Native Americans claim they were unable to add input in the Bureau of Land Management’s (BLM) negotiations on the final rules that will regulate hydraulic fracturing (fracking) of oil and gas operations on public lands. Absent this input, some of the tribal leaders claimed the rules could impede their ability to develop their energy resources.

The “concept of meaningful consultation has been shortchanged by the BLM,” and that notwithstanding “our requests and suggestions, BLM proceeded to develop draft proposed regulations [on fracking] in isolation,” said James M. Olguin, vice chairman of the Southern Ute Indian Tribal Council, during a recent oversight hearing of the House Natural Resources’ Subcommittee on Indian and Alaska Native Affairs.

In February Subcommittee Chairman Don Young of Alaska sent a letter to Interior Secretary Ken Salazar objecting to what he believed was the minor role that Native Americans were playing in crafting the federal rule.

“The steps being proposed by BLM to regulate hydraulic fracturing on our lands have been developed with little regard for practical considerations or the adverse financial impact that such regulations will have upon Indian tribes,” Olguin added.

T. J. Show, the head of the Blackfeet Tribal Business Council, said BLM developed a rule that “seriously impacts Indian country energy development without regard to the consultation process.”

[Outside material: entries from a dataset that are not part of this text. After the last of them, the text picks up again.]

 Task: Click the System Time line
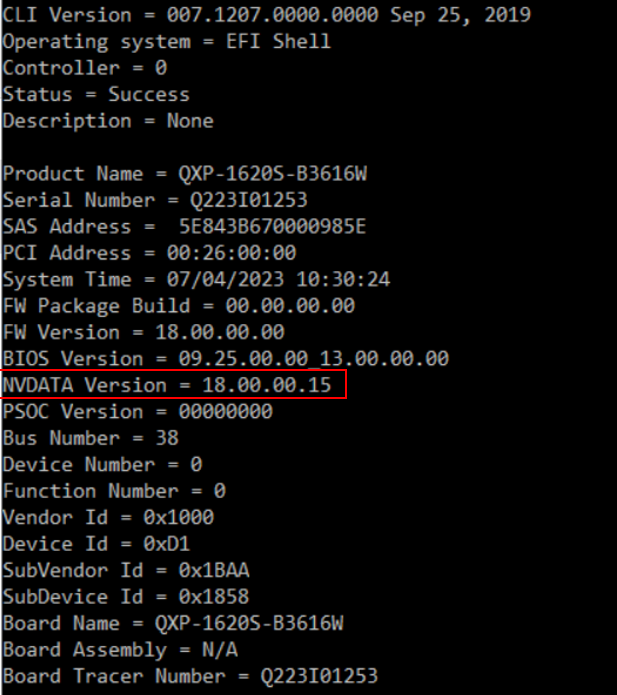point(196,279)
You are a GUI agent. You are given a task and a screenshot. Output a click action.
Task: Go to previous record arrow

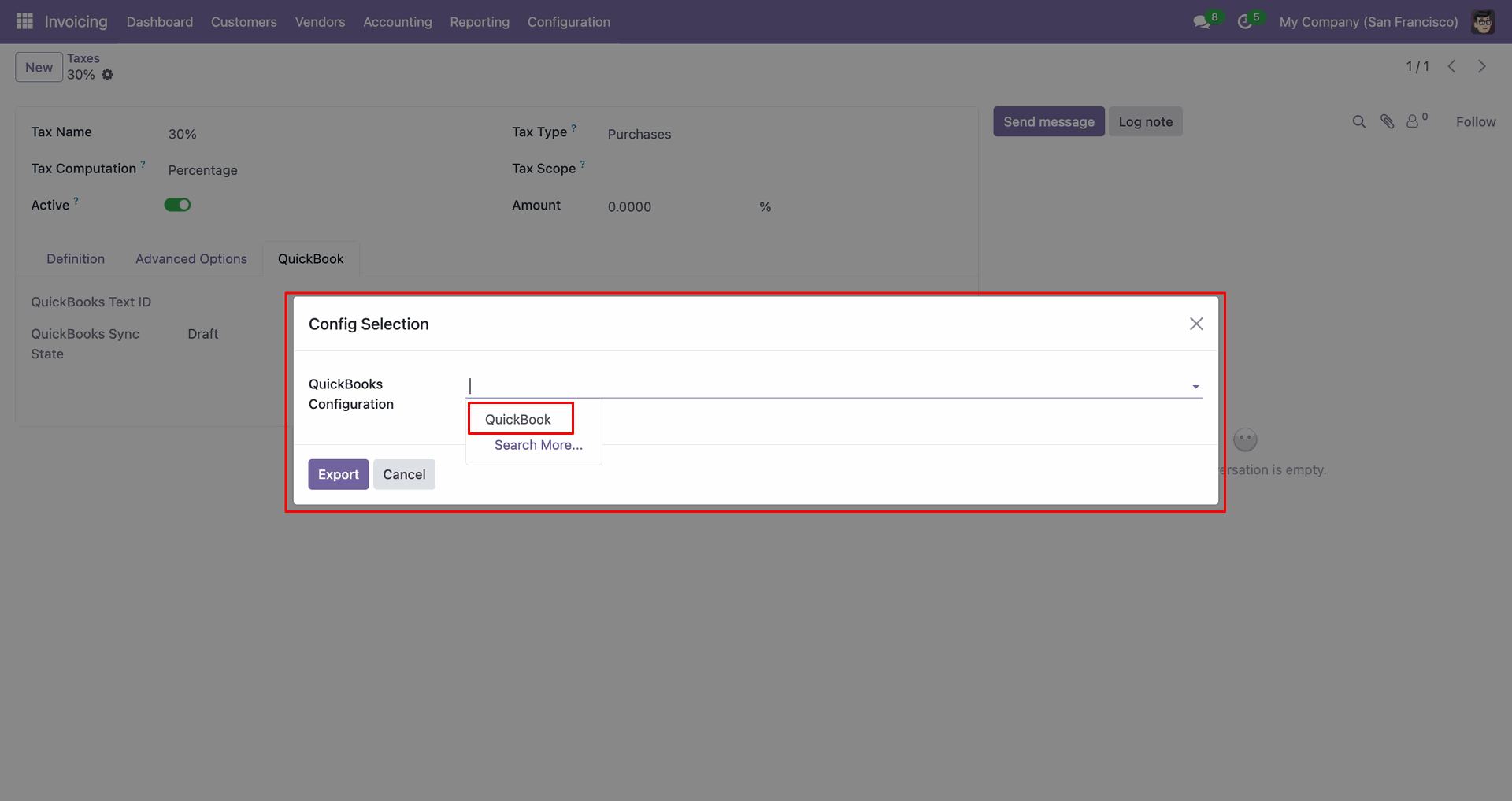coord(1452,67)
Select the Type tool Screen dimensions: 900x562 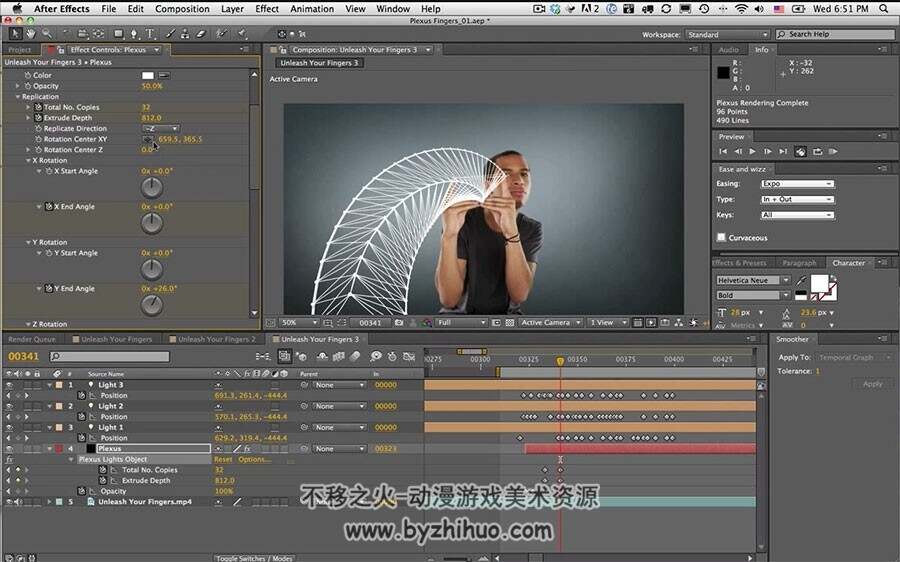(x=150, y=34)
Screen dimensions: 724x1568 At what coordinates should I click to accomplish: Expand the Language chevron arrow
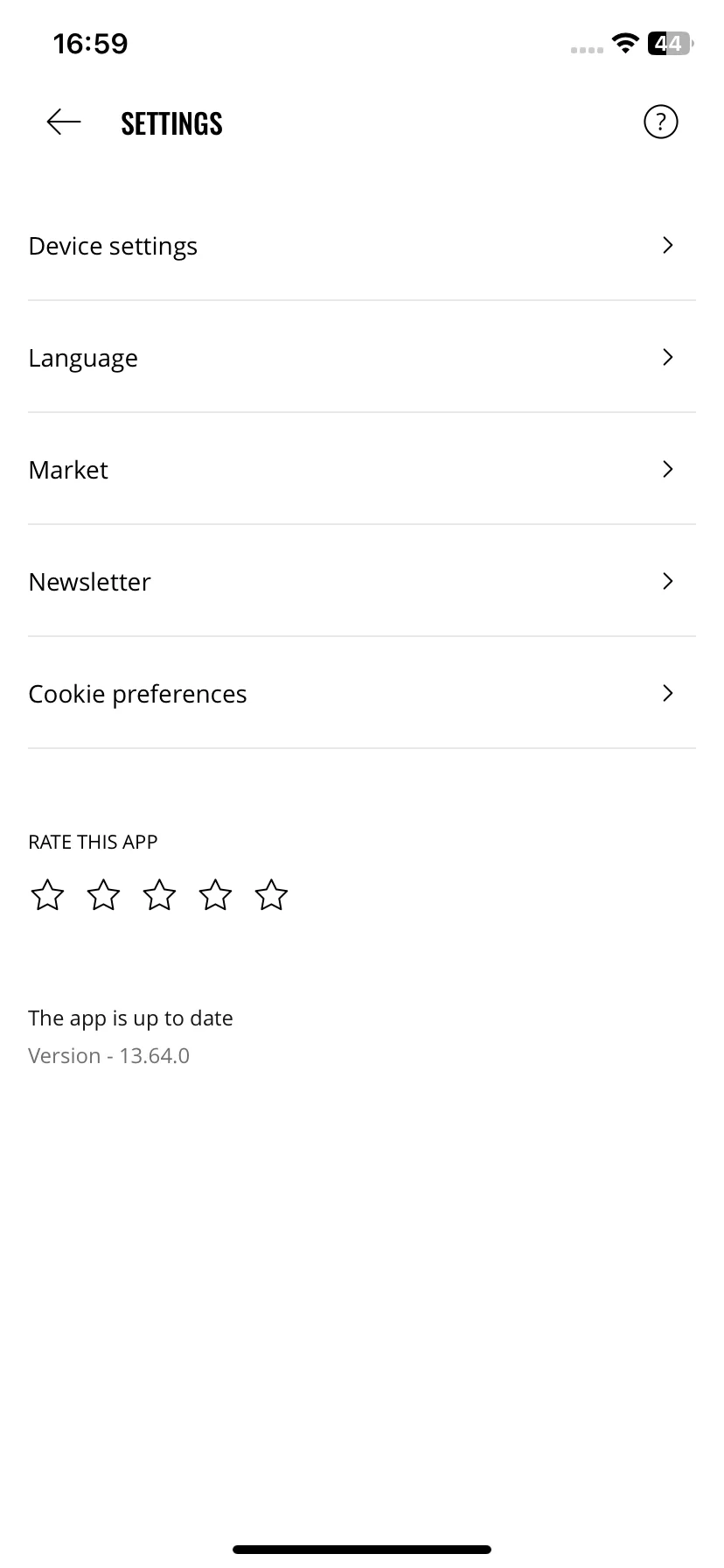(668, 357)
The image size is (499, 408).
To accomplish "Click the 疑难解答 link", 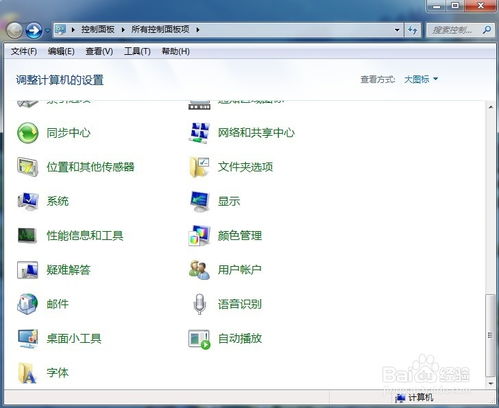I will click(68, 270).
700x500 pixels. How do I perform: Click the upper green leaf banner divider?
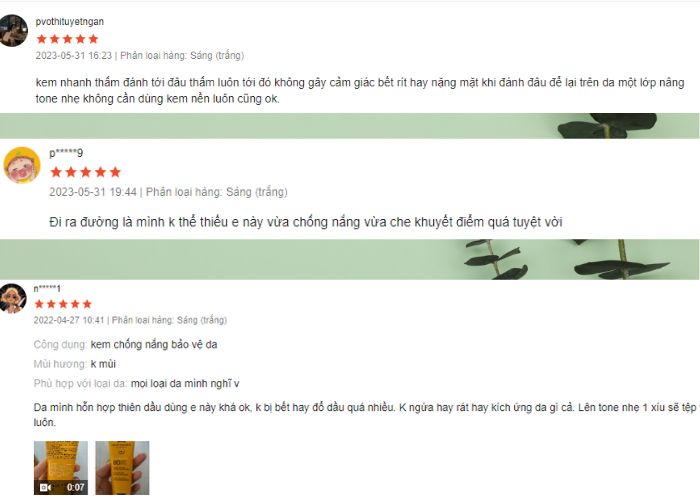pyautogui.click(x=350, y=125)
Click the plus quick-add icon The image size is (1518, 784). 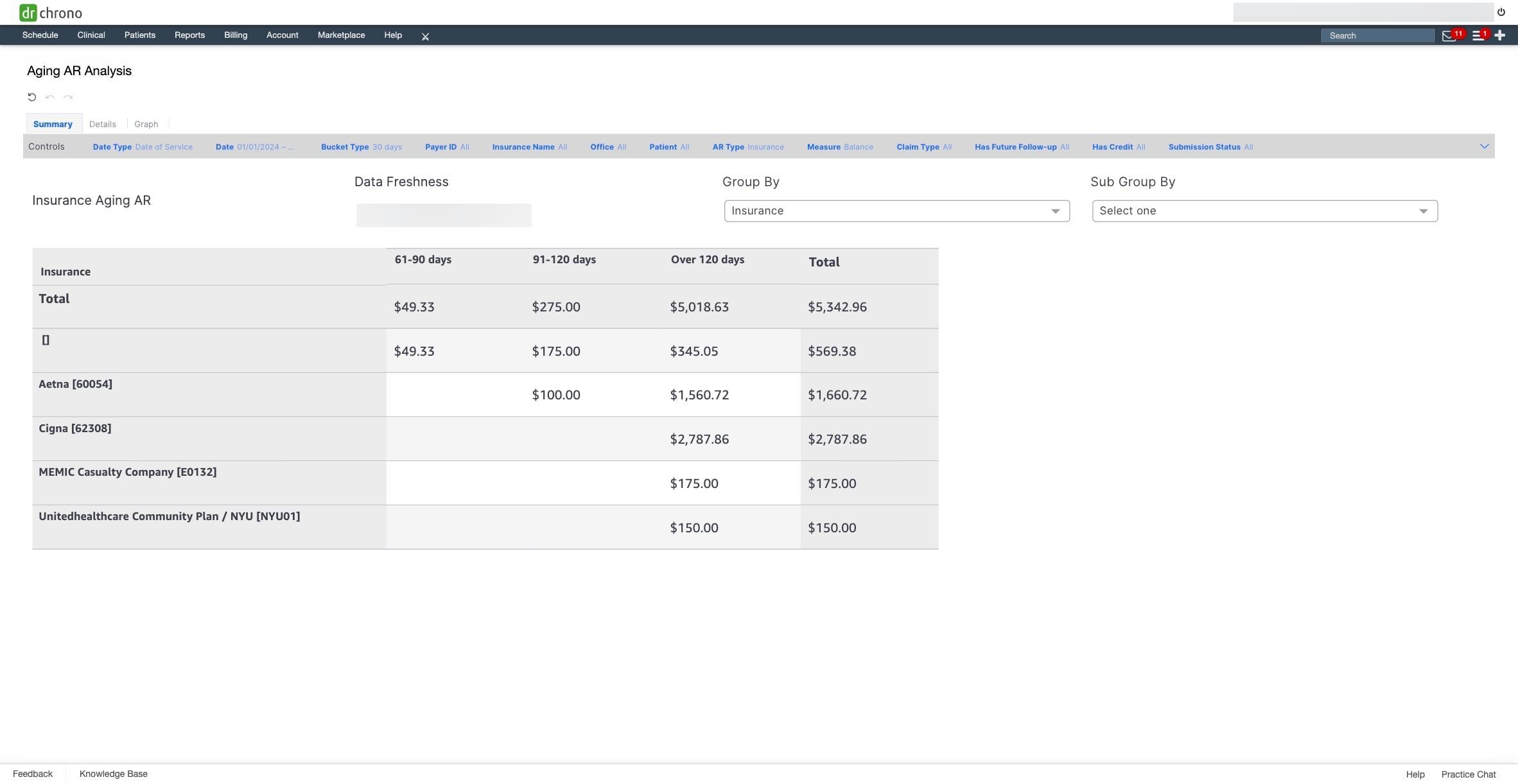1500,35
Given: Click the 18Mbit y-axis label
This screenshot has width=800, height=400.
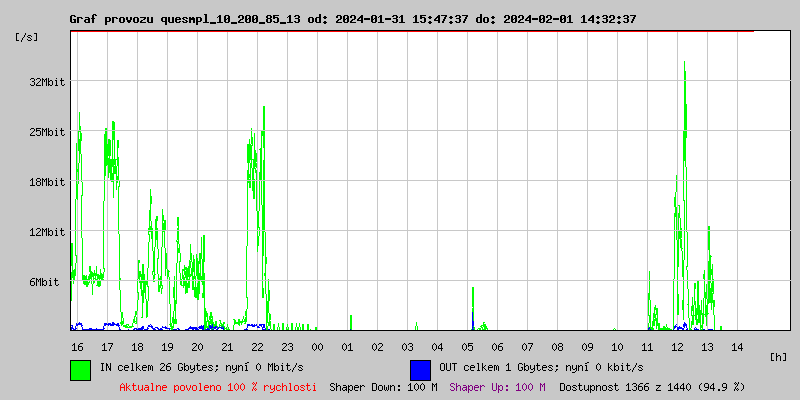Looking at the screenshot, I should 46,182.
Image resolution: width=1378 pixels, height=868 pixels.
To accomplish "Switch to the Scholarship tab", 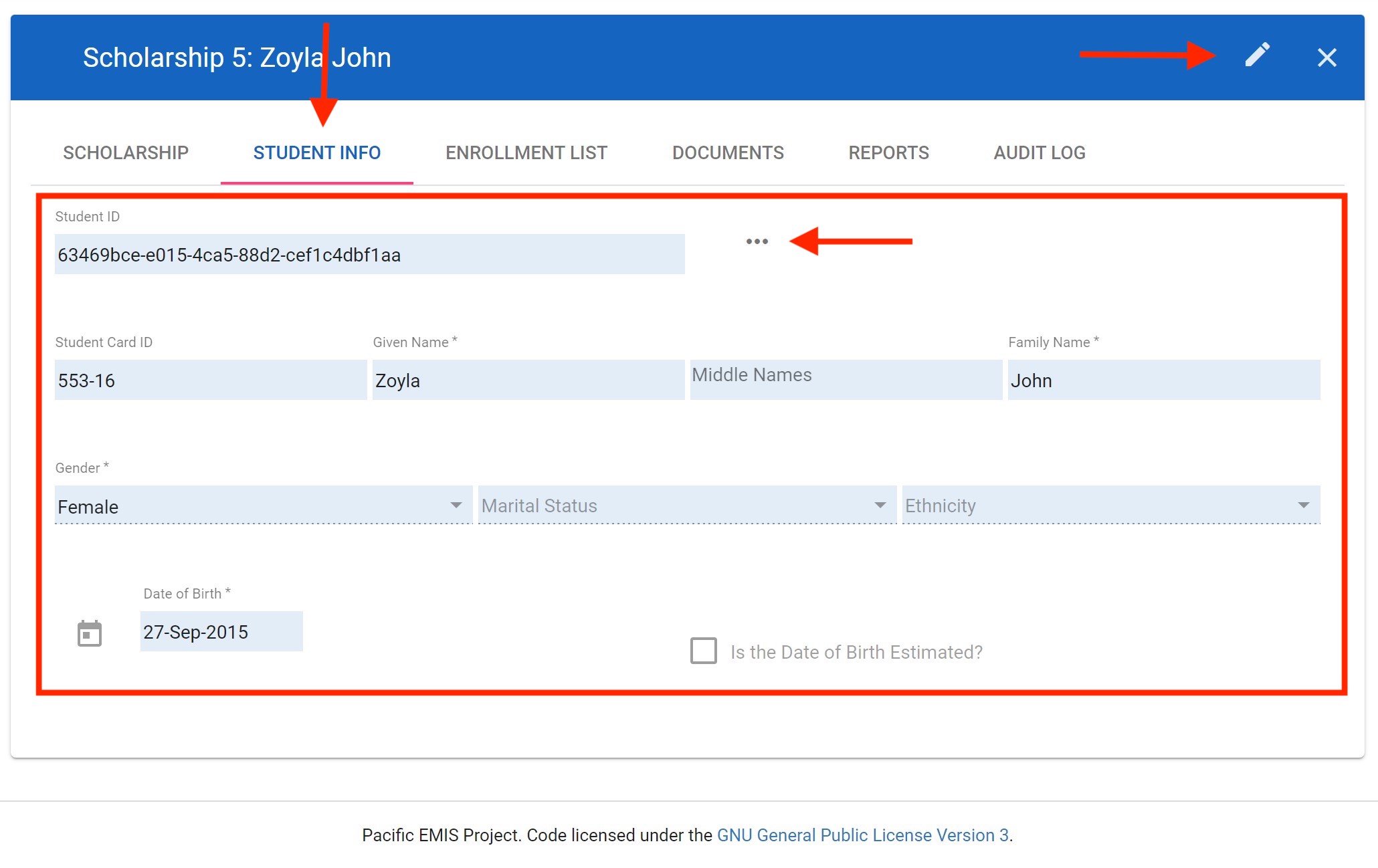I will coord(126,153).
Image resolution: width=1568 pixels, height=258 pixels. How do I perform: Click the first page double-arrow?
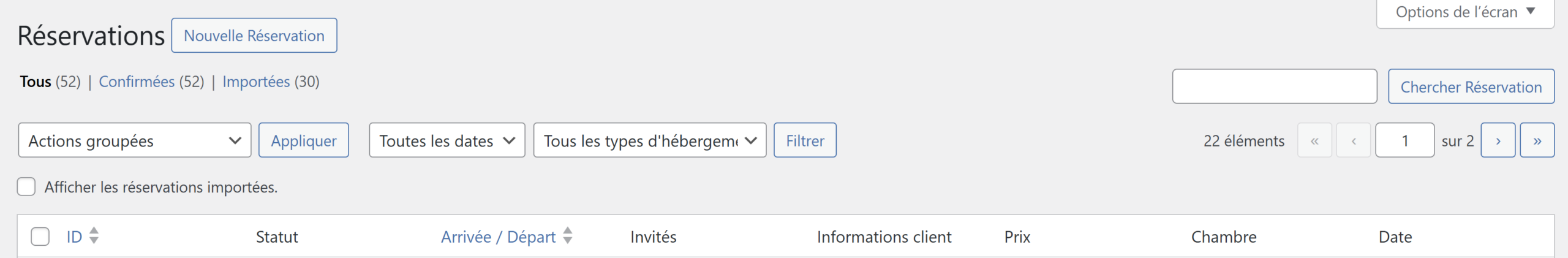click(1314, 140)
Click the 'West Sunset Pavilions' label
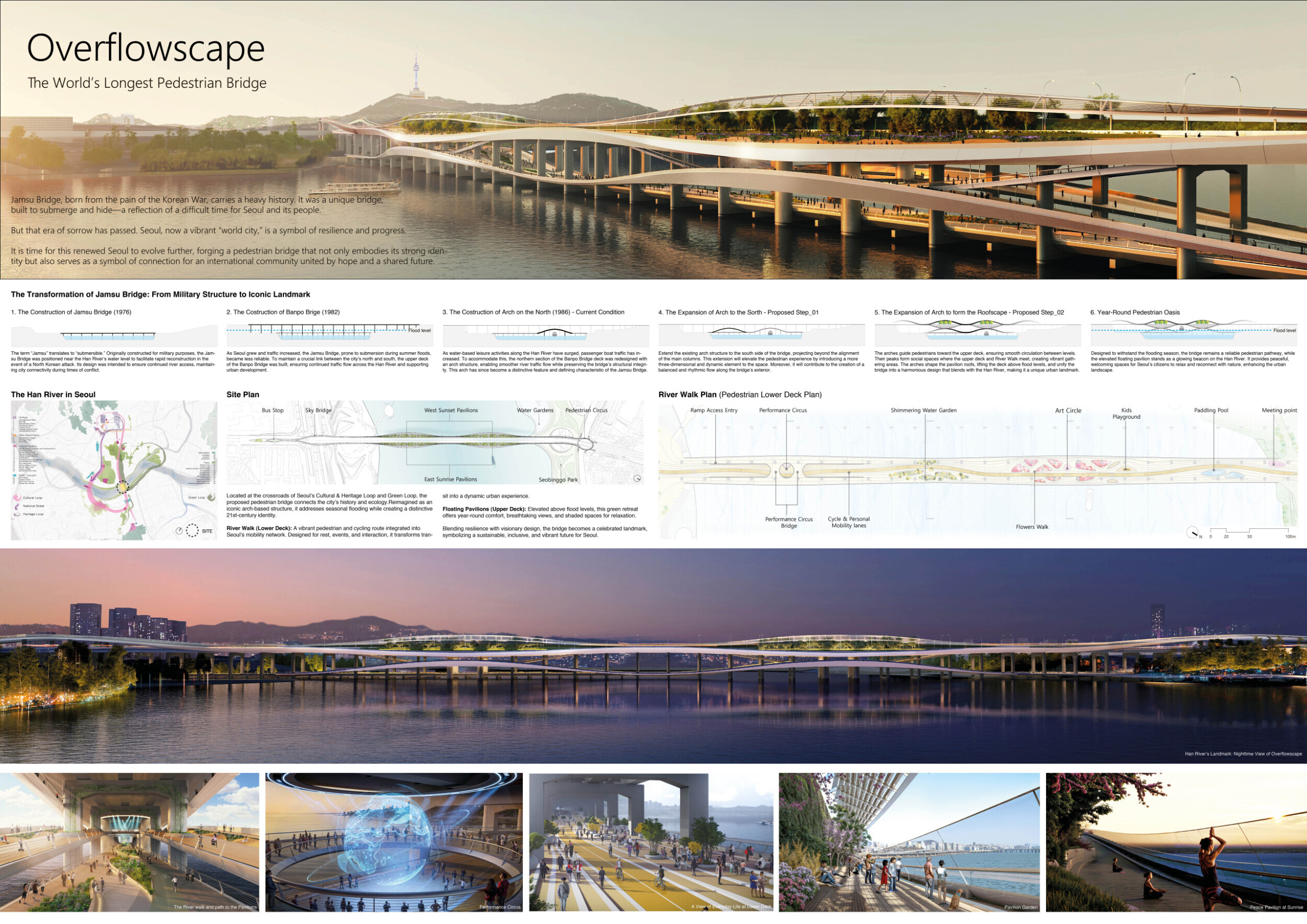Image resolution: width=1307 pixels, height=924 pixels. 451,410
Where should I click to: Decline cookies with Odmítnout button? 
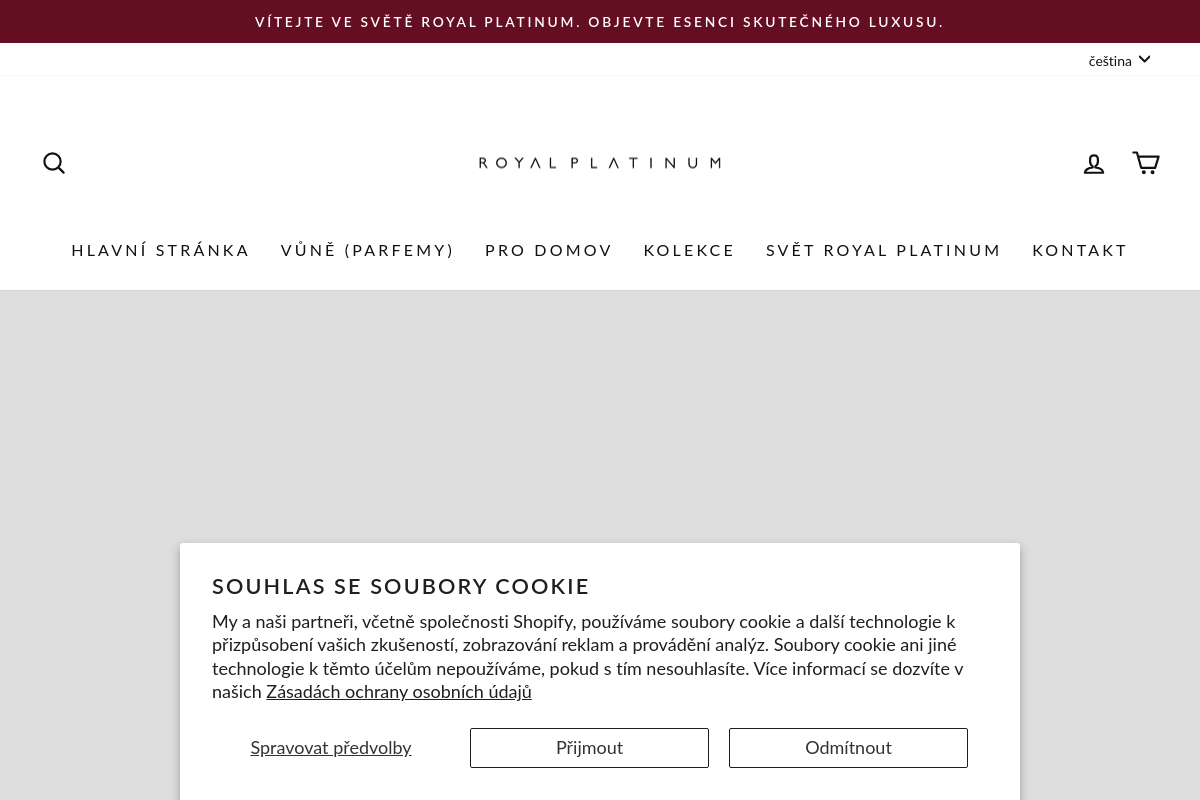(x=848, y=748)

BLM’s actions so far “have given me and other tribes the impression that tribal input is not desired or only minimally needed even though there is strong evidence that the proposed regulations will cost the MHA [Mandan, Hidatsa and Arikara] Nation and the surrounding community a sizable number of jobs and money,” said MHA Chairman Tex G. Hall.

The agency’s rules “do not fulfill the department’s long-standing and ongoing commitment to consult with Indian tribes,” agreed Irene Cuch, chairwoman of the Ute Tribal Business Committee.

Speaking at the National Press Club in Washington, DC, on Tuesday, Salazar signaled that the department is close to completing final regulations that will govern fracking on public lands (see Shale Daily, April 25). “I can’t give a specific time line, but we’re pretty close. It will be soon. We’re working on it,” he said.

However, MHA’s Hall warned that the fracking regulations “may add so much delay, uncertainty and cost to the oil and gas permitting process that they may be forced to pull their drilling rigs off the reservations.”

Wilson Groen, president of the Navajo Nation Oil and Gas Co., said the fracking rules “will result in additional and extraordinary delays that could take the Interior Board of Land Appeals a year or more to decide.”

Cuch said the “additional delays that will be caused by the BLM’s fracking rule will have an astronomical economic impact on the tribe.” She further pointed out that the BLM rule may “incorrectly consider Indian lands to be public lands…Indian lands are not public lands. Indian lands are for the exclusive use and benefit of Indian tribes.”